La seconda problematica è probabilmente più nota e suscita nel grande pubblico privato opinioni discordanti: si tratta della perdita di biodiversità legata alla distruzione dei fondali. Tornando all’esempio dell’aratro, immaginate di arare non un campo di terra ma un campo di fiori. Quale sarebbe il risultato? I fiori sarebbero distrutti, le radici divelte dal terreno e il prato dovrebbe aspettare ben più di qualche mese prima di tornare ad avere il suo aspetto originale. La stessa cosa avviene sui fondali marini, in particolar modo sulle praterie di fanerogame marine (piante acquatiche, come ad esempio la Posidonia oceanica), che costituiscono un habitat molto importante per diverse specie appartenenti alla fauna marina. Il danno non è diretto solo a queste piante ma, indirettamente, ricade su tutte quelle specie che vivono in questo habitat.

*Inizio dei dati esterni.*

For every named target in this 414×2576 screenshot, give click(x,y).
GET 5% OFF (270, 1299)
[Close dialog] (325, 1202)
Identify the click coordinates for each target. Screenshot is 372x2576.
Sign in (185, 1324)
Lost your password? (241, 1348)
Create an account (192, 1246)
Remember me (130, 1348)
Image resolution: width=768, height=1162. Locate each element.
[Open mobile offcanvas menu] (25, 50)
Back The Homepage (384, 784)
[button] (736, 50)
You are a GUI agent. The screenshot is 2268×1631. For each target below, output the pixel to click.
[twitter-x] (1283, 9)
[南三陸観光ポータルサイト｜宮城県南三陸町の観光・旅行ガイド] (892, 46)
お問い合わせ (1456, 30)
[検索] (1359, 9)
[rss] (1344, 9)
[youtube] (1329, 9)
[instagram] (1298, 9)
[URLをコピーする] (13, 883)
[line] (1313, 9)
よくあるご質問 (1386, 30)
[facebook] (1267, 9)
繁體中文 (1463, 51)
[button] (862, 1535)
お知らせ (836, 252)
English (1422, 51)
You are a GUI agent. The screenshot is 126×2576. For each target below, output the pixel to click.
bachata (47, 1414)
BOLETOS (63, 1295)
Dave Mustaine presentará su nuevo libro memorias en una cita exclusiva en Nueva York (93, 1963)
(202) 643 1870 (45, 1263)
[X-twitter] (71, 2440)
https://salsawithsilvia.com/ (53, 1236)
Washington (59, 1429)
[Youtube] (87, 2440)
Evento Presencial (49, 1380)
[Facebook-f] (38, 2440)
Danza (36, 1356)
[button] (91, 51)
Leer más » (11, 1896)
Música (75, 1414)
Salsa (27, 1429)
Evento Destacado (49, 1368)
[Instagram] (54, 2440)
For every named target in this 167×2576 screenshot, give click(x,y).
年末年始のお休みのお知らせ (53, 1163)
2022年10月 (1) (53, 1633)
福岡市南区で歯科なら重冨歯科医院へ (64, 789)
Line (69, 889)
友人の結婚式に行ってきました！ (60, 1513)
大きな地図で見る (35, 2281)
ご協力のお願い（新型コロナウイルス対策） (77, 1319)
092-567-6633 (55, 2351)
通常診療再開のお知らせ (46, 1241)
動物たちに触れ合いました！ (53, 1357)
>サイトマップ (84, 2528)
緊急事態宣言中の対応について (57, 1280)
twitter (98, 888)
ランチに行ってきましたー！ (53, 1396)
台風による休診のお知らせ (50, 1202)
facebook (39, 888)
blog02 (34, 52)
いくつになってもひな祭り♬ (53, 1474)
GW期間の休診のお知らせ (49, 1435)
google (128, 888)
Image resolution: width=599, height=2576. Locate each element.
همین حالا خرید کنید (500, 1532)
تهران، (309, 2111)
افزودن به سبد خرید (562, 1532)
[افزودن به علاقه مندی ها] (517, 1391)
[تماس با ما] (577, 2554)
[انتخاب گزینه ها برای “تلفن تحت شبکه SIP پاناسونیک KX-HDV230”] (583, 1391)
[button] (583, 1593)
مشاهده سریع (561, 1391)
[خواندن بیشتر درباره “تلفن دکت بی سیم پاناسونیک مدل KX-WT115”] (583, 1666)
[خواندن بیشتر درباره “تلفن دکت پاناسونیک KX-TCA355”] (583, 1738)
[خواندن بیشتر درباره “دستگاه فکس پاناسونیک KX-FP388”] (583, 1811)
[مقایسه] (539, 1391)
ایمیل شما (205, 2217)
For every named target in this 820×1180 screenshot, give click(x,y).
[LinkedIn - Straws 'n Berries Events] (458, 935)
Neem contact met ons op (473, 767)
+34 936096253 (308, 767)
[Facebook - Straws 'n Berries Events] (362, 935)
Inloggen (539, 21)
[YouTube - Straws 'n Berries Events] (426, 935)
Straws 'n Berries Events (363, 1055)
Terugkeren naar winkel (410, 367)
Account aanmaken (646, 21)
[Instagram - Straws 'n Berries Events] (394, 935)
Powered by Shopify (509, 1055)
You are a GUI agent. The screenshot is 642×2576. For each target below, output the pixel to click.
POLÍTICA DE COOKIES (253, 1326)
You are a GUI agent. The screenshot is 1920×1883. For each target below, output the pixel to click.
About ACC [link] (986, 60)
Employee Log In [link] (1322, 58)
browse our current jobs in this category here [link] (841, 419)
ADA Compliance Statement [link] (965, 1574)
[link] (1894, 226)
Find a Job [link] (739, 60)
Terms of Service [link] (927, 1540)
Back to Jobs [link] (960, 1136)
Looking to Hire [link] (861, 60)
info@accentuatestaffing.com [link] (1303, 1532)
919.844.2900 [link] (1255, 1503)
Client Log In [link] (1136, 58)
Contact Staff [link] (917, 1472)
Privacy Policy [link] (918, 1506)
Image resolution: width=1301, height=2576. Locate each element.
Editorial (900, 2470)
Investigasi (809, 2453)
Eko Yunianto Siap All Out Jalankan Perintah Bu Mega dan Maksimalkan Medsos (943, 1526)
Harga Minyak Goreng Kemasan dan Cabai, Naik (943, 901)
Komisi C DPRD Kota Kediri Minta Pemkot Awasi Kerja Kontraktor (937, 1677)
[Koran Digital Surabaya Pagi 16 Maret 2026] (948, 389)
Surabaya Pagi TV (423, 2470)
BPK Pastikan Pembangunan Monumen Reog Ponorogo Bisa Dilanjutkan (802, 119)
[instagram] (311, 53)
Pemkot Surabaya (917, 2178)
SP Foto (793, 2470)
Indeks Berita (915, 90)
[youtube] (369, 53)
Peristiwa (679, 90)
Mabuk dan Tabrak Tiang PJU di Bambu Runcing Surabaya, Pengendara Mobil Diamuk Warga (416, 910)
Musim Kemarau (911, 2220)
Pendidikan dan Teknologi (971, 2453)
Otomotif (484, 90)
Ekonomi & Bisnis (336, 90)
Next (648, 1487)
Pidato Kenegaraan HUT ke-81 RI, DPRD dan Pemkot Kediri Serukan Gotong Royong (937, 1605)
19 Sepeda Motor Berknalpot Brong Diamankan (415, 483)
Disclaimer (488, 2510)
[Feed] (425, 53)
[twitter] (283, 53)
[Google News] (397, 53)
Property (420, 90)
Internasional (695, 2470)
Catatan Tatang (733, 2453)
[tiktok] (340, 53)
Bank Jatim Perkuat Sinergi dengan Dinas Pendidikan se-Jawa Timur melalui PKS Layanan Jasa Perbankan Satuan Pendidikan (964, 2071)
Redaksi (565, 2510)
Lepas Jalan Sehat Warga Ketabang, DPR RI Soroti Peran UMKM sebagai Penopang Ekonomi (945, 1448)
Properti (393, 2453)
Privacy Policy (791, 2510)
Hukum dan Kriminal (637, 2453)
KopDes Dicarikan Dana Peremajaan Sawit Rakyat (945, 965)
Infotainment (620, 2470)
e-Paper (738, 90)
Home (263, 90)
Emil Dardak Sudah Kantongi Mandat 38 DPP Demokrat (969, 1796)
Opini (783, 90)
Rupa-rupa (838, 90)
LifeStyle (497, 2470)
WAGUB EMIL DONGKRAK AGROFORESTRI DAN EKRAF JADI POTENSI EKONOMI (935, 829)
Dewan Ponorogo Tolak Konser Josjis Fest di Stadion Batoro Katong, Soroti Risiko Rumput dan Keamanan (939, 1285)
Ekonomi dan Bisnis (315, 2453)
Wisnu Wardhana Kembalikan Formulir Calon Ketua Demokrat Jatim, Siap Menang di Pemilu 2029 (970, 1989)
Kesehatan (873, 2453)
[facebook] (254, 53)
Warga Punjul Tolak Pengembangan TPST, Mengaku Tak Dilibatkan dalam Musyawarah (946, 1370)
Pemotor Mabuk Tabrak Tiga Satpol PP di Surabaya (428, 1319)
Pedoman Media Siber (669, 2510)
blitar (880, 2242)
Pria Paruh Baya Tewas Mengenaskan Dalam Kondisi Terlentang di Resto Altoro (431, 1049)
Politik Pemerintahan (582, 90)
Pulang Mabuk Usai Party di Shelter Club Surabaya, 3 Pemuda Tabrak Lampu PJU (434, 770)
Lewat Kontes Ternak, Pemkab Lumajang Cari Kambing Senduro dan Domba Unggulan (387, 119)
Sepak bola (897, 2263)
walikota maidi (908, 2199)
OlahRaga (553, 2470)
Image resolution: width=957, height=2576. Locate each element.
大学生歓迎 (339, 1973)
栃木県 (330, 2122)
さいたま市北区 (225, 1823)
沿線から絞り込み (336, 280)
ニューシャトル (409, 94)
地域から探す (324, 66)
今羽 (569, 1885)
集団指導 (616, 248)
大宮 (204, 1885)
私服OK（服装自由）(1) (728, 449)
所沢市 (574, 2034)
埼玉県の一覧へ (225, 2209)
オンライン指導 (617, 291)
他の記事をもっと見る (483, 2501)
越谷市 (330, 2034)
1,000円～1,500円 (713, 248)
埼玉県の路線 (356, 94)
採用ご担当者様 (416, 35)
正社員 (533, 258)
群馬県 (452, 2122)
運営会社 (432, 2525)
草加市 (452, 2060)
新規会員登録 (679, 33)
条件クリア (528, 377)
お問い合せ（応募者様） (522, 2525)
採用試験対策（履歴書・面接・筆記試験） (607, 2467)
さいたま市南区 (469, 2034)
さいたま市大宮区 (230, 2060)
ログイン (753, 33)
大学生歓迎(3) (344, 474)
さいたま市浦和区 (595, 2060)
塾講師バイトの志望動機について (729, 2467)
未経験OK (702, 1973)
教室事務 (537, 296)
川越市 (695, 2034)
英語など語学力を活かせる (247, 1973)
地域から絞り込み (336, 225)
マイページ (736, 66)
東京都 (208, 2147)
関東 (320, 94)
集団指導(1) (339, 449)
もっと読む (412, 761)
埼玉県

Fondale che non ha subito l'azione delle reti a strascico [A] a confronto con il fondale che l'ha subita[B].
Inizialmente abbiamo parlato di due soli problemi, ma in realtà vi è un terzo problema, legato non all’aratura del fondale, ma al metodo da pesca in sé per sé. La pesca a strascico, infatti, è una pesca non selettiva: dentro la rete entra non solo la specie target che si vuole pescare per poi rivendere, ma diverse specie, alcune delle quali non hanno un valore commerciale (bycatch) e che, una volta issate a bordo e scartate, vengono poi ributtate in mare, morte.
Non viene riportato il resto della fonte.